Puis on repart, à la gare cette fois ci, un massif château rose style allemand, construit sur les plans d’Otto Ritter, (non, ce n’est pas un gag et j’ai retenu ce nom qui m’a fait penser à celui de Harry Cover, héros de je ne sais plus quel livre que je lisais quand j’étais petite, dans une petite collection carrée, blanche, et à couverture de carton), ministre de Bavière dans la fin du XIXe, et qui devait avoir des accointances avec les derniers sultans Ottomans et le Bagdad Bahn.
Le train est bleu et rouge, plutôt petit, genre train de poupée, quand je le compare mentalement aux massifs trains de l’Ouest chinois. J’avais une couchette en single, ce que j’ai trouvé savoureux, confortable, mon lit était fait, avec draps et couverture, cosy, tout sous la main, mon petit lavabo.

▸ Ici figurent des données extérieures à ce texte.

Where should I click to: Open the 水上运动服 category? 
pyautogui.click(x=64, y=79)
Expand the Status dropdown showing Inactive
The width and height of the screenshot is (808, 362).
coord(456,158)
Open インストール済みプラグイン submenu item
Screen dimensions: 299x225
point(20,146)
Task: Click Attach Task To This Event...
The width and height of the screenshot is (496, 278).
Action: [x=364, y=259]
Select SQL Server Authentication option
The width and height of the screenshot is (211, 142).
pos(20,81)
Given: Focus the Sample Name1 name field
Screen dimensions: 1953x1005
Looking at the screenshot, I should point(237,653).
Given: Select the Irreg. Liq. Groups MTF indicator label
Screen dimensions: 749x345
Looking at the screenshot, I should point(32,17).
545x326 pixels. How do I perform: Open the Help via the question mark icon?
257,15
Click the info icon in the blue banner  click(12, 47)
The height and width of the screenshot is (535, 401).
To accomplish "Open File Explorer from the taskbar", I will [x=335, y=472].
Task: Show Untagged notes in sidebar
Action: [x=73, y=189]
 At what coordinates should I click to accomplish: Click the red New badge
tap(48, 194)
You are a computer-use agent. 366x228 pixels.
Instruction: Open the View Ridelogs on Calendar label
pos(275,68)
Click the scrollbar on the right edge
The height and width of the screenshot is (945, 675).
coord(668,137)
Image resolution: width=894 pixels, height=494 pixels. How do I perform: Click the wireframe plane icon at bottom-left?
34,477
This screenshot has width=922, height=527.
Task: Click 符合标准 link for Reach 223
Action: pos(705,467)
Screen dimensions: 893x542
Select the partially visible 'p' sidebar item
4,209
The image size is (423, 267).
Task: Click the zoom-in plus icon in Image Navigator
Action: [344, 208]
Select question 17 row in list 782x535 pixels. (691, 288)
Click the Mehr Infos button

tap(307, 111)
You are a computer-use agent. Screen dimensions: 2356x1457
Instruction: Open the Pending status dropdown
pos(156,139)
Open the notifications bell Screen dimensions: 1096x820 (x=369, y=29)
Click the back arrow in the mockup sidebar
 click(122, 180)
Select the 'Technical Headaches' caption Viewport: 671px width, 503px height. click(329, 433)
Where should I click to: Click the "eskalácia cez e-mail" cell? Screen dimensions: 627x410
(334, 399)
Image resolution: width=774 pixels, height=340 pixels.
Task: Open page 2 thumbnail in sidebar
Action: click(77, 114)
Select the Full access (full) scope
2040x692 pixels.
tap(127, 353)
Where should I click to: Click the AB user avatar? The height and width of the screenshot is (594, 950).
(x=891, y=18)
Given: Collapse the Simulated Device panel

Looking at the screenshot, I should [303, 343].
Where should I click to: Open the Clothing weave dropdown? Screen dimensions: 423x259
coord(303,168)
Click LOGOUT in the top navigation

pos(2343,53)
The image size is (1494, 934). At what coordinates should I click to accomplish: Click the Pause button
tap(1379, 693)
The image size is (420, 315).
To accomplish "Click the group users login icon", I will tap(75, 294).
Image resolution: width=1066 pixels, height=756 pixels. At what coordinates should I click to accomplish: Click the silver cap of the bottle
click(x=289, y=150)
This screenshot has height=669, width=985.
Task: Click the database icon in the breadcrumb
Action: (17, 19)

Je me suis relevée la nuit pour regarder le paysage, le train montait dans la forêt, sur une voie unique à pente très forte, il neigeait sur les sapins noirs, c’était d’un romantisme et d’un démodé absolu. Je pouvais partir pour n’importe quelle aventure.
Avanos, 23 décembre 1997 au soir
Je suis dans un trou paumé de Cappadoce (Avanos), il a neigé, il fait vraiment froid, l’hôtel est assez bien chauffé, hôtel au fond d’un terrain campagnard, neuf et vide, sauf nous, avec un immense escalier arrondi vert pâle (on se croirait dans un film américain des années 50, il manque Elisabeth Taylor), pour descendre dans la salle à manger, après une longue nuit et une longue journée.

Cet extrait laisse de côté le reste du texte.